AIM OF THE TASK
Wherever "each" occurs in the entries, copy the line that holds it.

Saved data entries
+++++

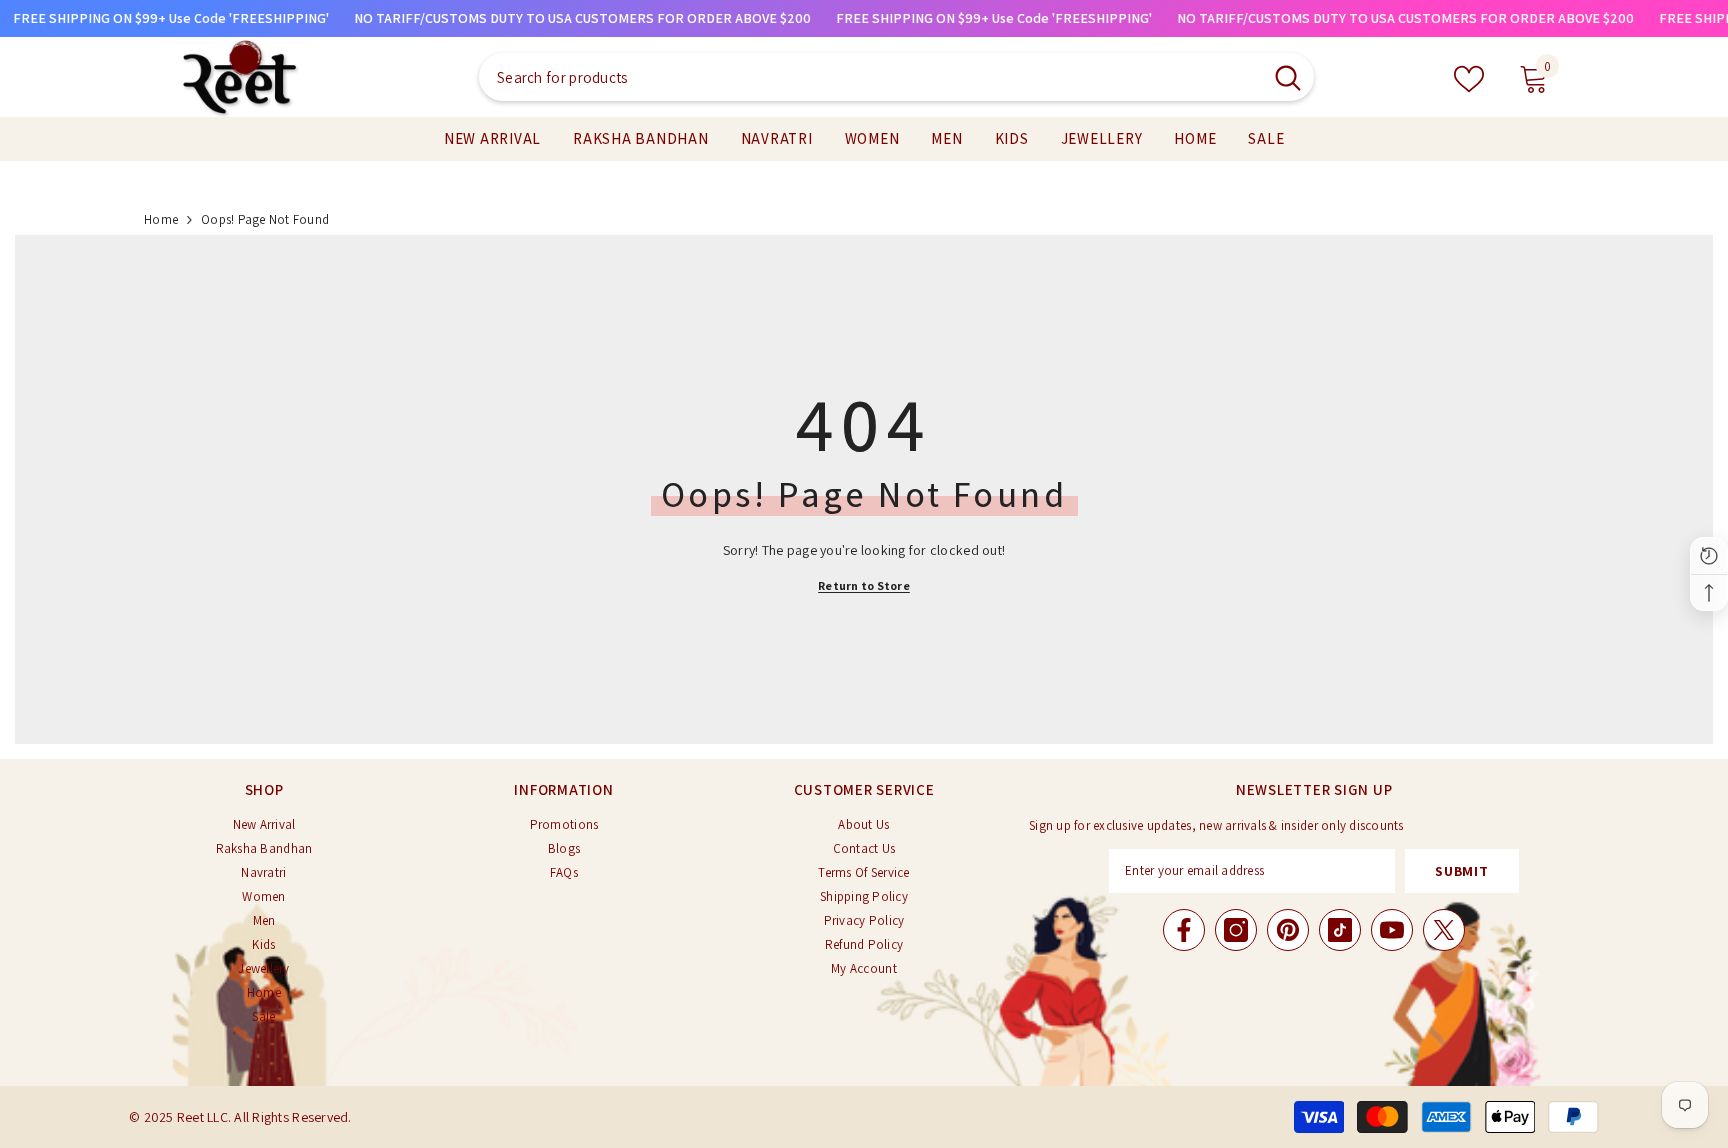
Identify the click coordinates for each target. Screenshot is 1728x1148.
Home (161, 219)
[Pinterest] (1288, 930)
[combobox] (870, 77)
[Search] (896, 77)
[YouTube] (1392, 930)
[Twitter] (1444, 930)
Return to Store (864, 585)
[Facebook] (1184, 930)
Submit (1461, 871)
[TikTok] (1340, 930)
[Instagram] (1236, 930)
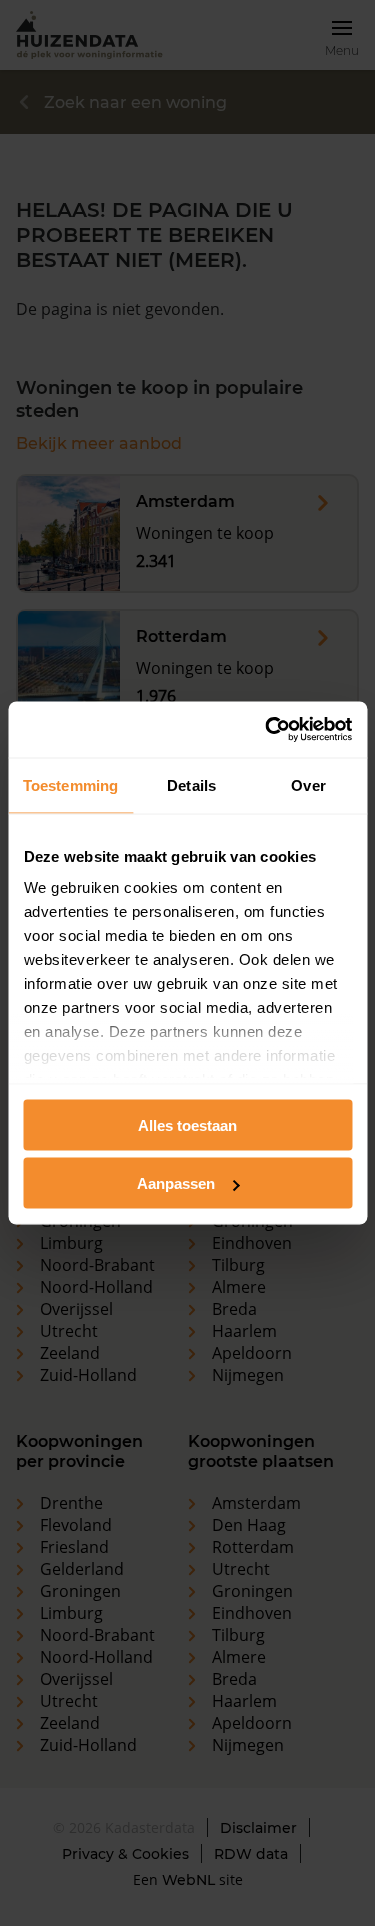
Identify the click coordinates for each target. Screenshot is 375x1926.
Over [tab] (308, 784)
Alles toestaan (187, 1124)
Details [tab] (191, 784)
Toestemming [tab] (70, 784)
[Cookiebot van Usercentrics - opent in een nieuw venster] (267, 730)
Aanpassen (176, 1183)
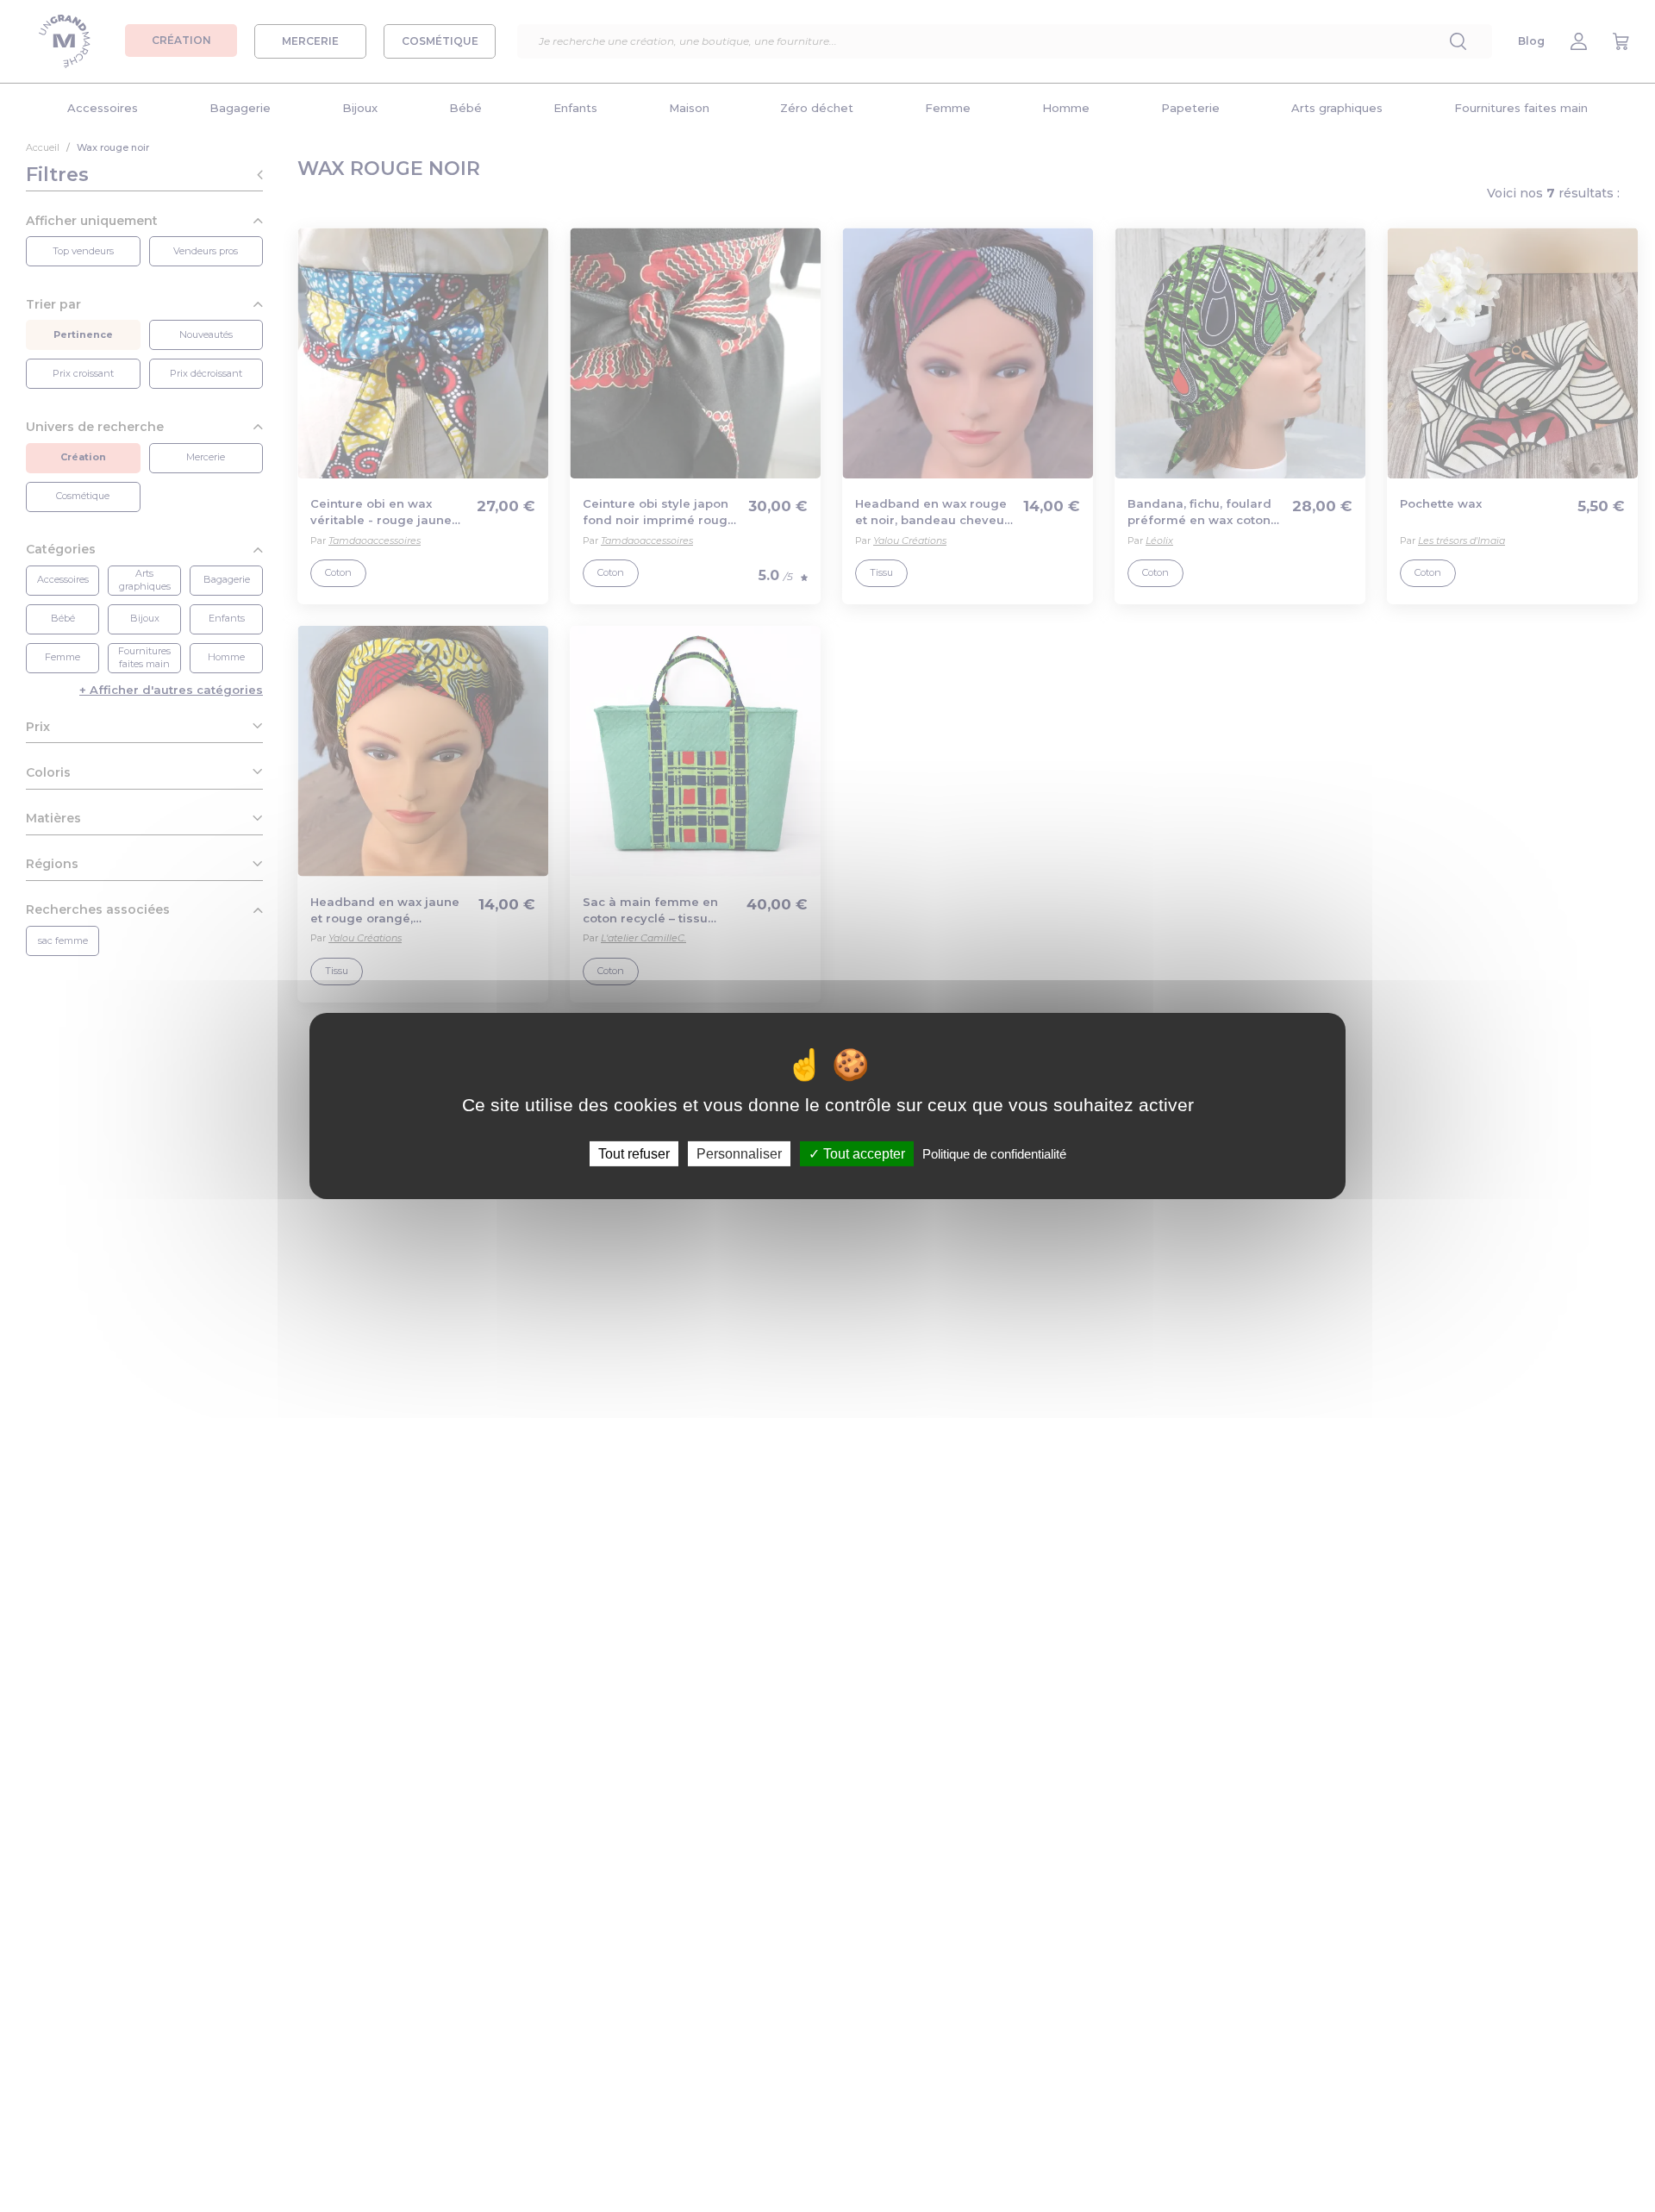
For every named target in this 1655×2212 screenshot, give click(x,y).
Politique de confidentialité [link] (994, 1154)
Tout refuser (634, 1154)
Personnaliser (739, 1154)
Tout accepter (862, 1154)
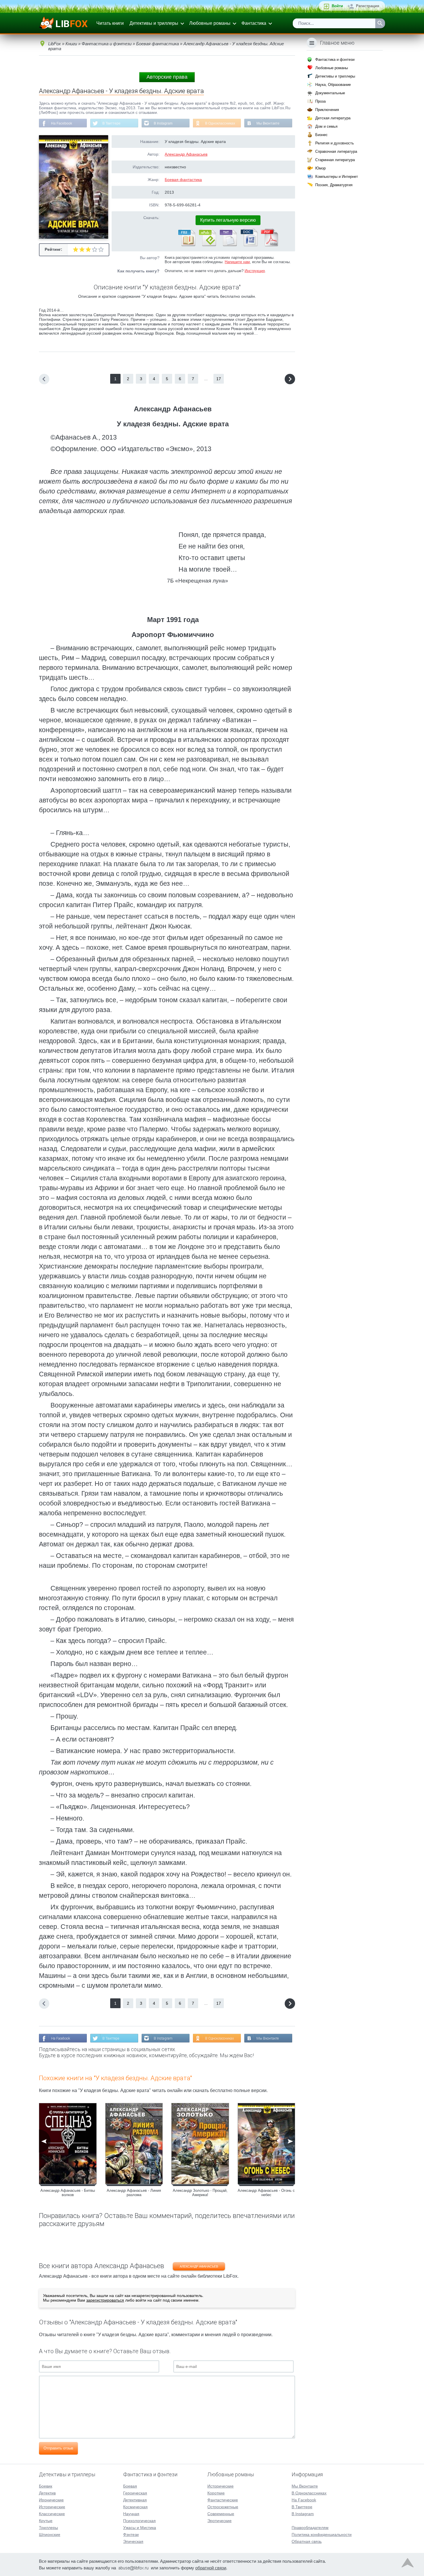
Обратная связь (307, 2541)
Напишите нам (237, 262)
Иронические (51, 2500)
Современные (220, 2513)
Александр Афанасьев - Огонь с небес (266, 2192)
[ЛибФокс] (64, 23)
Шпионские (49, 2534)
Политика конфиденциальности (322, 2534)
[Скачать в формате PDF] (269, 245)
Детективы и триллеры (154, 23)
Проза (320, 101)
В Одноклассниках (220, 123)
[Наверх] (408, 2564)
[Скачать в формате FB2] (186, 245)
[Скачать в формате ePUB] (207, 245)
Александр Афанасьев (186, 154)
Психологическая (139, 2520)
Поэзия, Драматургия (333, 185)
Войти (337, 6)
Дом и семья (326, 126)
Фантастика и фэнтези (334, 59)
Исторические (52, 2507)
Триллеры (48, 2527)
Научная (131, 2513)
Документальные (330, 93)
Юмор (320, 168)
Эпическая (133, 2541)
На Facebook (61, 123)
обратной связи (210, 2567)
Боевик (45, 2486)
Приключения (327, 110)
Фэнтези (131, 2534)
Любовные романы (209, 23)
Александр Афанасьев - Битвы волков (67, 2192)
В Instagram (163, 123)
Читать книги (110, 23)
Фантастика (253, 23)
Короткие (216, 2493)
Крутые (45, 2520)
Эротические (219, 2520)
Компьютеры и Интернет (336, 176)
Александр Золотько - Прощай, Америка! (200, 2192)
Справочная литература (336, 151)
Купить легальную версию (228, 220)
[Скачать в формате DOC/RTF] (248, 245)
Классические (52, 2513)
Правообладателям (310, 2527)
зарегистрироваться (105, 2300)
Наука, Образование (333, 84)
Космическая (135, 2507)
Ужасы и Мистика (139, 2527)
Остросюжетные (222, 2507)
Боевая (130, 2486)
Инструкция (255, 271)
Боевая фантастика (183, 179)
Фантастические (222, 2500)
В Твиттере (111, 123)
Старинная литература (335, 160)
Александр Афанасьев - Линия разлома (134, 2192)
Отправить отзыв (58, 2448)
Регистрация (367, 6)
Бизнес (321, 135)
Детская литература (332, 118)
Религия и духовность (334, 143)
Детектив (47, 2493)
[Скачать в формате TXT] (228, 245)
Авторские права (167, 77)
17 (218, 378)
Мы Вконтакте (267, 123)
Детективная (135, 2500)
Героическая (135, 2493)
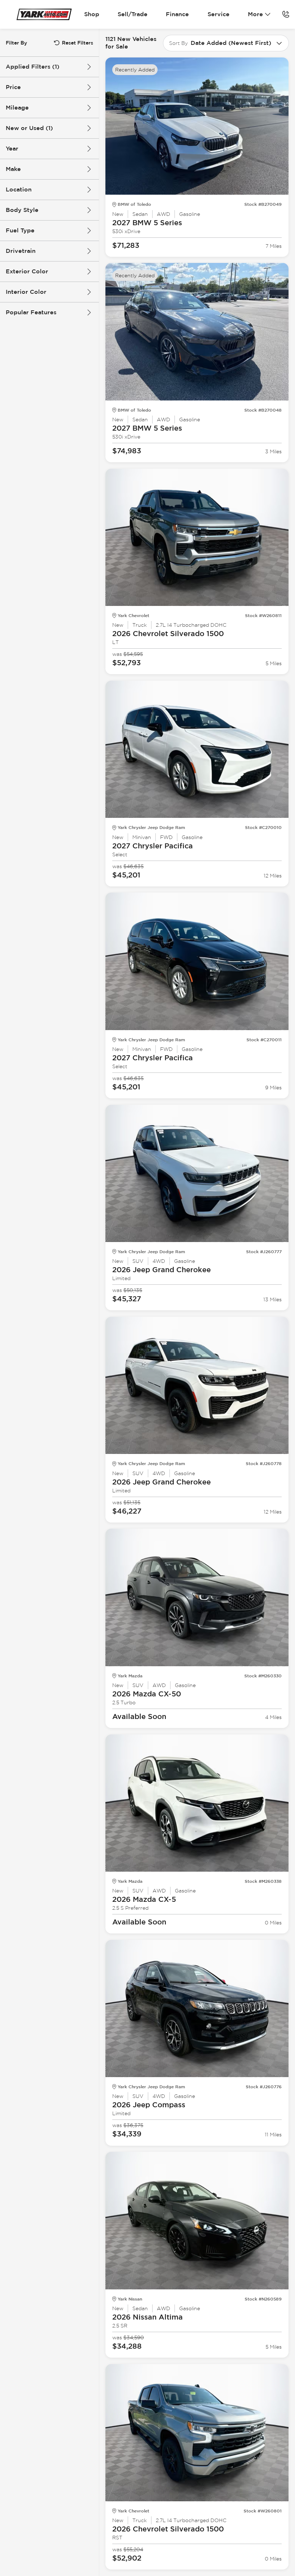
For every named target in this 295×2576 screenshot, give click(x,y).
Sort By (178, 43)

+++++

SOLUTION TO THIS EXERCISE
Identify the click coordinates for each target. Screenshot is 1728x1148.
Identify the click coordinates for each target. Screenshot is 375x1926.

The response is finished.